OBJECTIVES: As of December 2019, digital health applications in Germany can be reimbursed by statutory health insurance (SHI) under the Digital Healthcare Act. To qualify for reimbursement, a DiGA must be listed in a directory of reimbursable digital health applications after assessment by the Federal Office for Drugs and Medical Devices (BfArM). Our objective was to gain an understanding of the clinical evidence submitted for those DiGAs with a permanent and provisional listing.

METHODS: Records for DiGAs listed on the directory website (https://diga.bfarm.de/de) on 20/06/2022 were screened and analyzed for the type of listing, therapy area, and clinical evidence parameters such as study design, population sample size, and study outcomes

RESULTS: Total of 53 DiGAs were listed in directory: 18 (34%) permanent, 29 (55%) provisional, and 6 (11%) were removed from the directory.

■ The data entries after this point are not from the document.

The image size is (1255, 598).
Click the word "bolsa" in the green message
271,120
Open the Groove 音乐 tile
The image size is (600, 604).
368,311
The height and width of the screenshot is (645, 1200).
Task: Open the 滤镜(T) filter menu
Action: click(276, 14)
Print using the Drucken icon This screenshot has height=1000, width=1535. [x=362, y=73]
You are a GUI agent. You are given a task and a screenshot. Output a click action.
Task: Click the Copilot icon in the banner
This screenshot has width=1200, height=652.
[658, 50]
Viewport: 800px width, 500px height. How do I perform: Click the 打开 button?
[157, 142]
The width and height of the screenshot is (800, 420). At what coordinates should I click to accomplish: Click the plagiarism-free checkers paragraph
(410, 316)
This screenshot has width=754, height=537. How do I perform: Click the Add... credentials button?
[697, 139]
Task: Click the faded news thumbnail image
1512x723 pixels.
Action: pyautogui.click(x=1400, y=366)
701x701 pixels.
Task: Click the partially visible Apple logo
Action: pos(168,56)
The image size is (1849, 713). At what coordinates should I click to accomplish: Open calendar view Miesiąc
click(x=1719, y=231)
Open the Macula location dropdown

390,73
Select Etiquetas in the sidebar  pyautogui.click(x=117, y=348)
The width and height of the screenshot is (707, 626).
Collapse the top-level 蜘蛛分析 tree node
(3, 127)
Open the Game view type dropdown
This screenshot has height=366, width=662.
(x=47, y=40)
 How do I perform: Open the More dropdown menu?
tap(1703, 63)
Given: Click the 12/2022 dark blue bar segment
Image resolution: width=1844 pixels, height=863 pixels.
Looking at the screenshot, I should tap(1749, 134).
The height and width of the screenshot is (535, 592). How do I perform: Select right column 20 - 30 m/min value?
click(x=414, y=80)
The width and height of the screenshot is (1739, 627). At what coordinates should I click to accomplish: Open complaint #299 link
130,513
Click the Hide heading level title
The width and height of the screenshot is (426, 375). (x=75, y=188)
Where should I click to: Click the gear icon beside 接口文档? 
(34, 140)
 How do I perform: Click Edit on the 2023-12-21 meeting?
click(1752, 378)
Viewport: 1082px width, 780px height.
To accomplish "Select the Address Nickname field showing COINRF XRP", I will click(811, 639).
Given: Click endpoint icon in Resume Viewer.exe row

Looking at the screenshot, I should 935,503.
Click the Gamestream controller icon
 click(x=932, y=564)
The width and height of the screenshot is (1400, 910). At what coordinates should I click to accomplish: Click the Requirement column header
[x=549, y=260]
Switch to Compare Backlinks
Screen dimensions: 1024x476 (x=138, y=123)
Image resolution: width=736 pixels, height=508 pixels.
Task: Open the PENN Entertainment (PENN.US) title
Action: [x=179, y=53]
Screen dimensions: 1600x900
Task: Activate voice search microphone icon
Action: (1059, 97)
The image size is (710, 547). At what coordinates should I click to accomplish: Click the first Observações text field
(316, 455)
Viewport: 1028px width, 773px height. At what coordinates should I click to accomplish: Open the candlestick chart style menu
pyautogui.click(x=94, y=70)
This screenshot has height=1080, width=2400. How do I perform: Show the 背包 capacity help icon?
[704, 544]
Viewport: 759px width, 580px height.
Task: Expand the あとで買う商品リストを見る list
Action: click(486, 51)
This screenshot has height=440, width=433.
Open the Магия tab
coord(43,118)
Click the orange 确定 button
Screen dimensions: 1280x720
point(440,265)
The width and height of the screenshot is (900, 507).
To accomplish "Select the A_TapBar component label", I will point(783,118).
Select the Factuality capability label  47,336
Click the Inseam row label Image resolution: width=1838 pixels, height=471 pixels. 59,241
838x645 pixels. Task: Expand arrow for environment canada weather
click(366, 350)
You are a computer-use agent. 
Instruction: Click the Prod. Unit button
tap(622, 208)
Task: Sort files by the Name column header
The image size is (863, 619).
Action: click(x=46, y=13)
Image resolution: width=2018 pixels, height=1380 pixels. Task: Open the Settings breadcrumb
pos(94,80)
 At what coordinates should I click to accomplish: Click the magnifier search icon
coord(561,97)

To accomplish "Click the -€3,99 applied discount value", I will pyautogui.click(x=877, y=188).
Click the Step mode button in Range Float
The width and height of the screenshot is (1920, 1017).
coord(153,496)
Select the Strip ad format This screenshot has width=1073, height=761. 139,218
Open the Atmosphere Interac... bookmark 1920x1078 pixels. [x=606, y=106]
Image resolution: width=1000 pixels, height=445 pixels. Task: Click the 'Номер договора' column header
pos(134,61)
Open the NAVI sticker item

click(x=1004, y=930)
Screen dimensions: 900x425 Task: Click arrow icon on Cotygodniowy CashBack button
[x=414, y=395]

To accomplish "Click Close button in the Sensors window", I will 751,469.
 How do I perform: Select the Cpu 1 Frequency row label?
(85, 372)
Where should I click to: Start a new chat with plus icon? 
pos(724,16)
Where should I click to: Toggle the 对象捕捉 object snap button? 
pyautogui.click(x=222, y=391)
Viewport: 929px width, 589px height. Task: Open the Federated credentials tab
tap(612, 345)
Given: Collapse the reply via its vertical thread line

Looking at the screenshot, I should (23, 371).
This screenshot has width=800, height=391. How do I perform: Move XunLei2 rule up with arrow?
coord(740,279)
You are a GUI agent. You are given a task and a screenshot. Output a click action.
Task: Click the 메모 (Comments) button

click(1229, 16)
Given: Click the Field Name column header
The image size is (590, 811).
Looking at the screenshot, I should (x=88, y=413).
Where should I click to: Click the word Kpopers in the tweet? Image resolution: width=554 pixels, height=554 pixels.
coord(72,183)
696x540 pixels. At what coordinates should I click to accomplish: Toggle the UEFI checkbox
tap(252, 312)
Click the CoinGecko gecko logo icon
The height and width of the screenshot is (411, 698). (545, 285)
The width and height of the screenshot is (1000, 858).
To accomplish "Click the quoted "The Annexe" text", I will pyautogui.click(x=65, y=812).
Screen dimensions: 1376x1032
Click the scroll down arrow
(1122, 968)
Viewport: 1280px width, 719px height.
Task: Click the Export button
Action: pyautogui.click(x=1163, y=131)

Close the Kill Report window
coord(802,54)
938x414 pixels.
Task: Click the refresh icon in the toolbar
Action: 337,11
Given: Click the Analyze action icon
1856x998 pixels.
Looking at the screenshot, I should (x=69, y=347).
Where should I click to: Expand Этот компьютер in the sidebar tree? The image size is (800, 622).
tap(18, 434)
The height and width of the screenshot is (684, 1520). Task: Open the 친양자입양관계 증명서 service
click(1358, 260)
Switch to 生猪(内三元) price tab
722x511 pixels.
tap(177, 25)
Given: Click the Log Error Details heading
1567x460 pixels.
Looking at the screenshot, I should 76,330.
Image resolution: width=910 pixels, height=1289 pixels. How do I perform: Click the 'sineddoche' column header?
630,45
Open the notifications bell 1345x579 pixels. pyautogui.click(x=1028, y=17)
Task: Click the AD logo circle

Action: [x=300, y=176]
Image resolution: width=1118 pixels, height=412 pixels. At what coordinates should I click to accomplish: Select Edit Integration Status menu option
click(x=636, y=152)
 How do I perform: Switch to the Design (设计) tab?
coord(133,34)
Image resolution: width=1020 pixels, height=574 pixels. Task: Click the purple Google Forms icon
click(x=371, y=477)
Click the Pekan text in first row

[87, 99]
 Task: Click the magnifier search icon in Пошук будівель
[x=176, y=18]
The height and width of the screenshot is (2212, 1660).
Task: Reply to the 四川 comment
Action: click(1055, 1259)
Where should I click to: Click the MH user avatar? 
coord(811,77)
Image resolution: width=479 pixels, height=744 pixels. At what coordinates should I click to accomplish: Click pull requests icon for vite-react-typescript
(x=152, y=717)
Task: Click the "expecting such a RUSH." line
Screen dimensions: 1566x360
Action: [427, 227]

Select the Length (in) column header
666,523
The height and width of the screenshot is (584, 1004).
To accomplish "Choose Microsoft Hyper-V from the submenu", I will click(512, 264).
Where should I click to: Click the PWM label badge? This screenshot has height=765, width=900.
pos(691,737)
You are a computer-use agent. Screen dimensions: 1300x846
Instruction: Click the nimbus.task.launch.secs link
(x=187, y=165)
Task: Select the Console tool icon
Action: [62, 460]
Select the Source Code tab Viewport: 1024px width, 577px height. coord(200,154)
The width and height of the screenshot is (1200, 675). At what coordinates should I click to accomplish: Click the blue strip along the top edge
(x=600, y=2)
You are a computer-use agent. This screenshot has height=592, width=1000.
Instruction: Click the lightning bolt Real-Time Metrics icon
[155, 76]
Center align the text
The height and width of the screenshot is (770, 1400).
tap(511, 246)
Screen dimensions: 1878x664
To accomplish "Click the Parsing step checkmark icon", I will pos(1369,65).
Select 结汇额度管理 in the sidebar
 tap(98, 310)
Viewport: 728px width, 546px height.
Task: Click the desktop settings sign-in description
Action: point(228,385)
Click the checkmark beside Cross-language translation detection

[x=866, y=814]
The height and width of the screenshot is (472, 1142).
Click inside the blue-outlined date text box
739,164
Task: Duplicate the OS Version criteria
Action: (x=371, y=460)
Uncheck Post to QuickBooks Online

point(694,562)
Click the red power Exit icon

The therapy areas with the most frequent DiGAs were mental health (n=22, 42%), skeletal system (n=7, 13%), hormones, and metabolism (n=5, 9%). All DiGAs with permanent listings provided evidence from RCTs. For provisional listings, 55% (n=14) provided evidence from RCTs, 41% (n=4) provided non-comparative evidence, and 3% (n=1) provided evidence from a comparative pilot study. The study population size varied from the median of 171 (range, 50- 1237) for RCTs and the median of 80 (range, 37-153) for non-comparative studies. The medical benefits demonstrated by permanently listed DiGAs were improvement in health status (n= 53, 100%) and QoL improvement (n= 5, 28%).

CONCLUSIONS: This analysis shows that the provision of (planned) RCT data to BfArM remains the gold standard when it comes to listing in the directory. Moreover, for DiGAs to be listed permanently in the directory, BfArM Germany seeks evidence on the improvement in health status and improvement in quality of life as outcomes.